+++ Data entries +++
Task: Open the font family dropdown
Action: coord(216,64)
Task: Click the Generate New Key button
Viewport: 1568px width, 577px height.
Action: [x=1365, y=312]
+++
(Given instruction):
Report how many lines in the rows above contain the string "Task" (case counts), giving only the number.

(The solution):
2